Enter the free cash flow (operating cash flow minus capital expenditures) and market capitalization for each ticker you want to analyze. Optionally add enterprise value and earnings for additional metrics. The tool computes FCF yield, unlevered FCF yield, FCF multiple, earnings yield, and FCF conversion rate. Tickers are ranked by FCF yield so you can quickly compare value across companies.
The Formula
FCF Yield = (Free Cash Flow / Market Cap) × 100
Unlevered FCF Yield = (Free Cash Flow / Enterprise Value) × 100
FCF Multiple = Market Cap / Free Cash Flow
Earnings Yield = (Earnings / Market Cap) × 100
FCF Conversion = (Free Cash Flow / Earnings) × 100
Results ranked by FCF yield from highest to lowest.
FAQ
What is free cash flow yield?
Free cash flow (FCF) is the cash a company generates after operating expenses and capital expenditures.
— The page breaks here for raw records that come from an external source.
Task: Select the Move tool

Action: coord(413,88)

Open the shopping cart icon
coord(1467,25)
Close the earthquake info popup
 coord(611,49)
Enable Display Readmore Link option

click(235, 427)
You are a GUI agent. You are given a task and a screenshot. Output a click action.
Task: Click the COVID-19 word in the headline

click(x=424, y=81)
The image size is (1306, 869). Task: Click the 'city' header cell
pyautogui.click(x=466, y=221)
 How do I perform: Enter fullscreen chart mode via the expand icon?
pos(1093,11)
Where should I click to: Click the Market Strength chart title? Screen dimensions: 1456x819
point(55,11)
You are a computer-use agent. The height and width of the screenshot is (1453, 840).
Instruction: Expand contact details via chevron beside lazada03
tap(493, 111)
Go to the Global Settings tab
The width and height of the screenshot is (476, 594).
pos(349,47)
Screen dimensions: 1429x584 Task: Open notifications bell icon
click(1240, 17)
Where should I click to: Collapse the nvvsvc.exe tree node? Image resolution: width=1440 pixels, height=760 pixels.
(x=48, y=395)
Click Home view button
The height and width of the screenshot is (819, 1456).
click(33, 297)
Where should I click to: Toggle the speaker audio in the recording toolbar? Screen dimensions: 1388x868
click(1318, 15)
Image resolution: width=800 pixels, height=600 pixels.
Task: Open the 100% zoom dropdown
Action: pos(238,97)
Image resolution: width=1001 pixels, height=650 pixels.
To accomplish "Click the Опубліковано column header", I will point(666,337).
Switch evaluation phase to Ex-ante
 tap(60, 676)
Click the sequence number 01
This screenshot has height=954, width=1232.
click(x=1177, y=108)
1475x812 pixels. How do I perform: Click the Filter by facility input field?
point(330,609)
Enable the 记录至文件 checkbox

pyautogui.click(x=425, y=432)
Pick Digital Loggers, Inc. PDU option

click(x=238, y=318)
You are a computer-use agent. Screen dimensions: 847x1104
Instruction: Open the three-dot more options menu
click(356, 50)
FCF yield measures how much FCF a company produces relative to its market capitalization — essentially the cash return you would receive if all FCF were distributed to shareholders.
What is a good FCF yield?
FCF yield > 8% is considered high and may indicate a value opportunity. 4–8% is moderate, and below 4% is low — suggesting the stock is either expensive or the business generates limited cash relative to its size.
What's the difference between FCF yield and unlevered FCF yield?
FCF yield uses market capitalization, reflecting the return to equity holders. Unlevered FCF yield uses enterprise value (market cap + debt − cash), reflecting the return to all capital providers. Unlevered FCF yield is more useful for comparing companies with different debt levels.
How does FCF yield compare to earnings yield?
FCF yield shows cash generation relative to market price, while earnings yield (the inverse of P/E) shows accounting earnings relative to price. When FCF yield exceeds earnings yield, the company converts more than 100% of earnings to cash — a sign of high-quality earnings.
What is the FCF multiple?
The FCF multiple is the inverse of FCF yield (market cap / FCF). It represents how many years of current FCF it would take to recoup the market cap. A lower FCF multiple suggests a cheaper valuation on a cash basis.